Top of TEXT UNDER STUDY

Your dog relaxes when he has something to chew on, and settles down after eating. Frozen Kongs (or Toppls) take longer to eat, giving your dog more time to relax. This also will gives the dog something to do when the owners are away. Dogs often sleep after eating, so the benefits of a frozen stuffed Kong are doubled.
How do I get the stuffing into the Kong?
Depending on the size of the Kong, you can use a small spoon or butter knife. The easiest way to stuff a Kong is with a pastry bag. If you don’t have one you can make one out of a Ziploc bag. Fill the bag halfway and zip it closed. Then you can cut off a corner and squeeze directly into the Kong opening. If you find the mixture leaking out of the hole at the bottom of the Kong, cover it with a small piece of cheese or kibble. You can use the bottom half of an egg crate or a muffin tin to hold several Kongs upright for stuffing.
What do I put in the Kong?
Start with a base. This will make up most of the mixture. I use plain, non-fat yogurt or canned pumpkin (not pumpkin pie mix). You can mix in some cream cheese, white rice or peanut butter for flavor.

Bottom of TEXT UNDER STUDY

PROBLEM:
According to the Kong-stuffing text, what can hold several Kongs upright for stuffing? Please answer in one sentence.

Top of STORED DATA

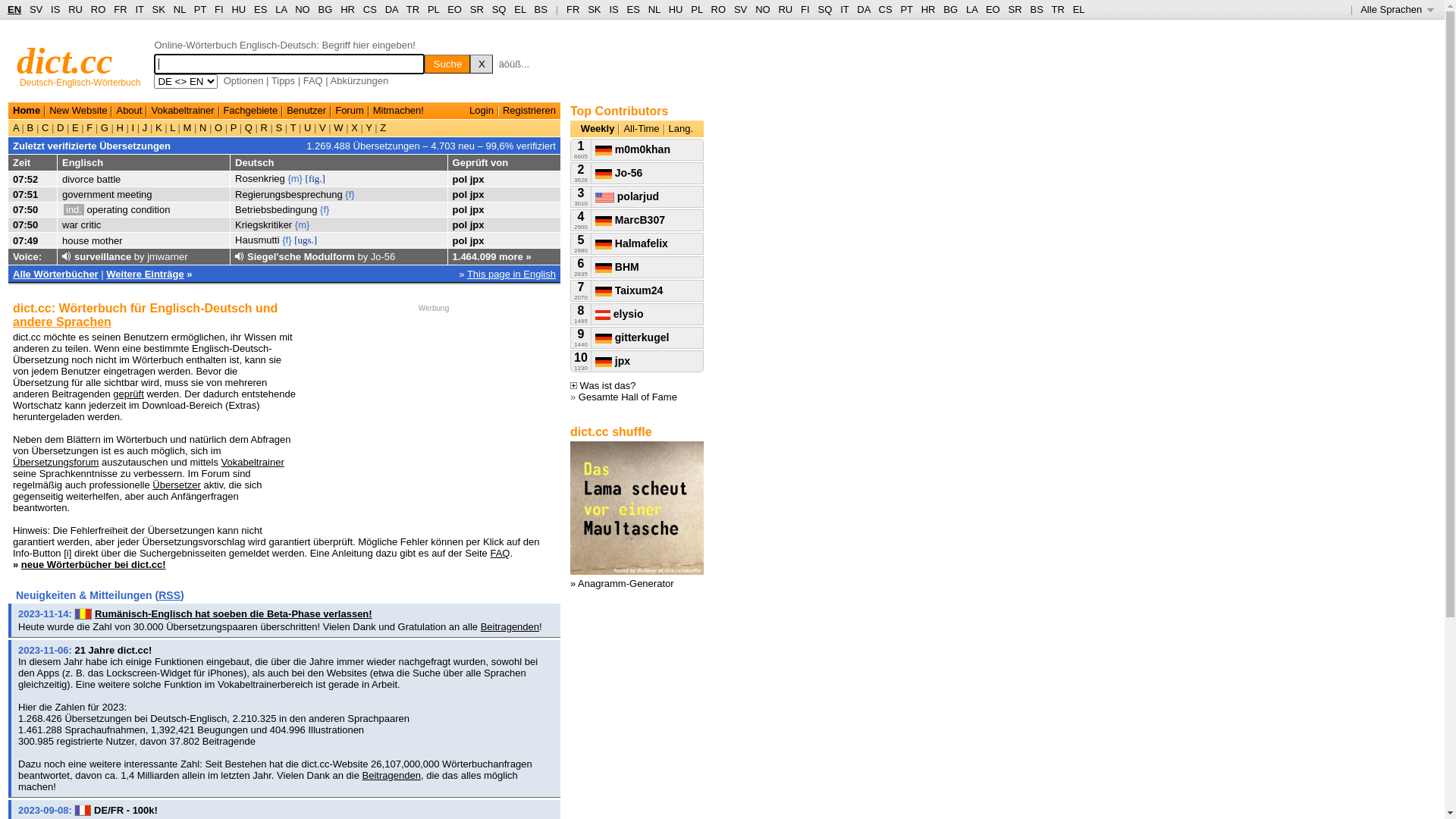  Describe the element at coordinates (128, 209) in the screenshot. I see `'operating condition'` at that location.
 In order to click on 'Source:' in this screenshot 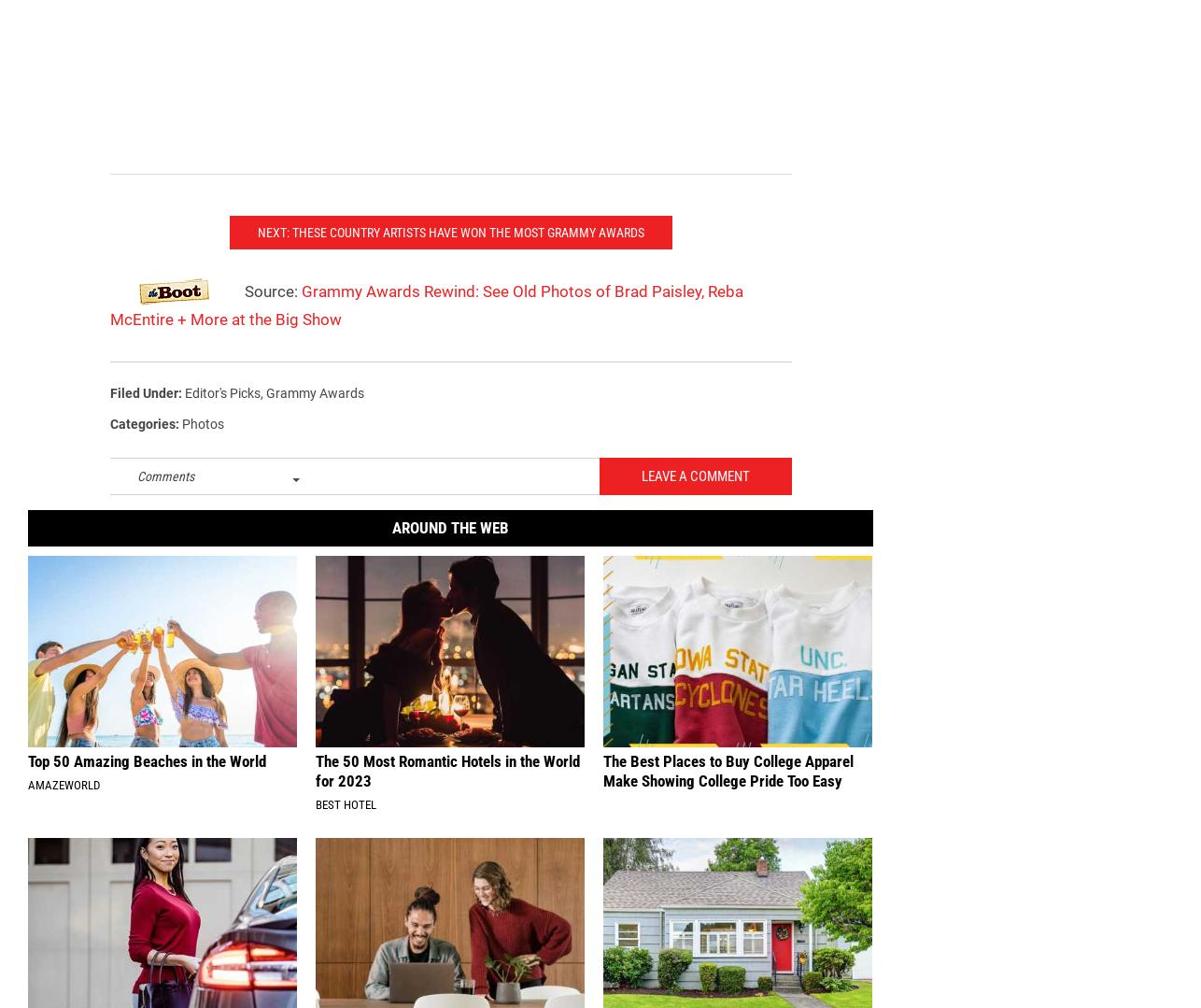, I will do `click(271, 320)`.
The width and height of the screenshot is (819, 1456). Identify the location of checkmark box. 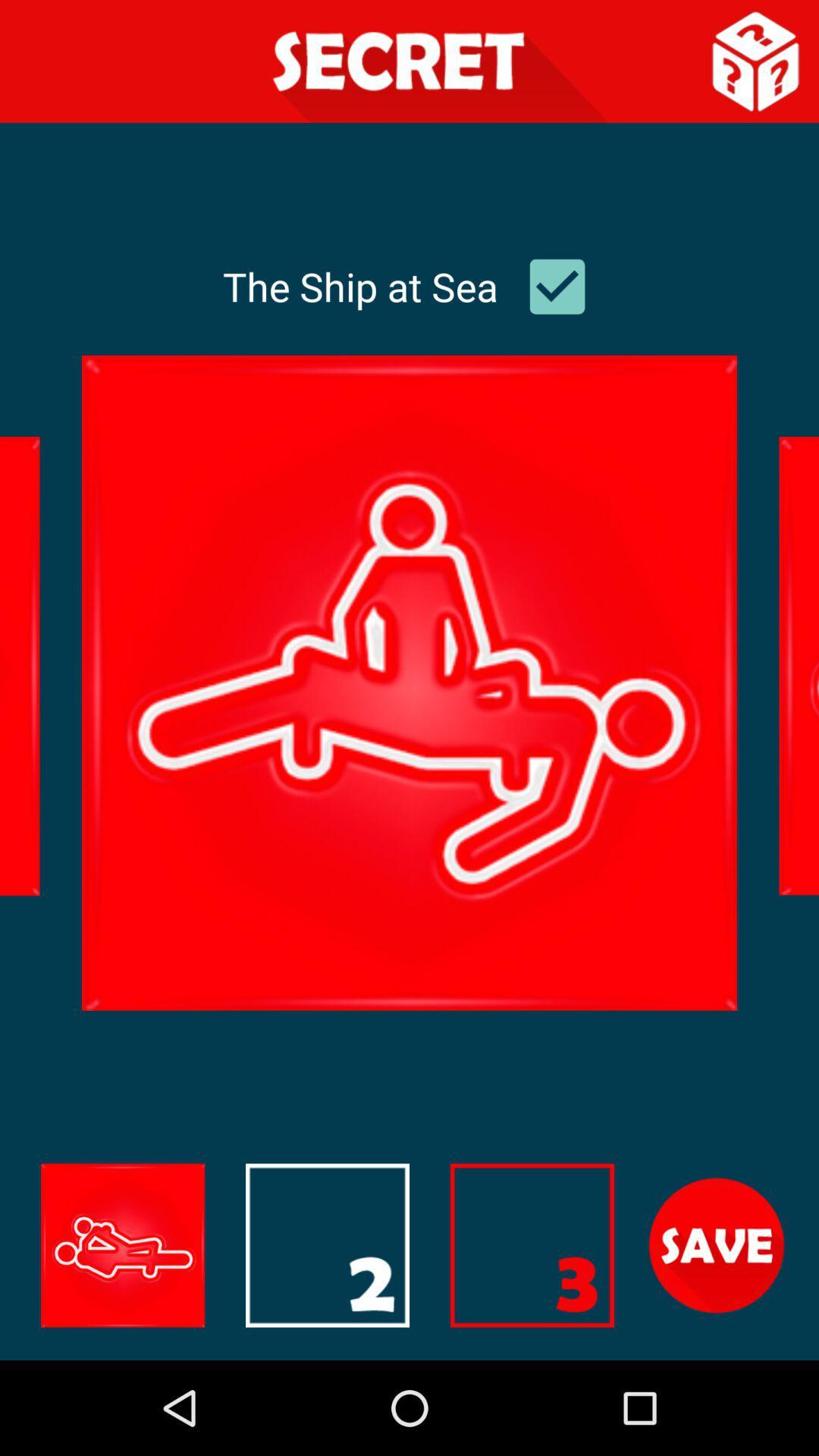
(557, 287).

Bottom of STORED DATA

RESPONSE:
The bottom half of an egg crate or a muffin tin can hold several Kongs upright for stuffing.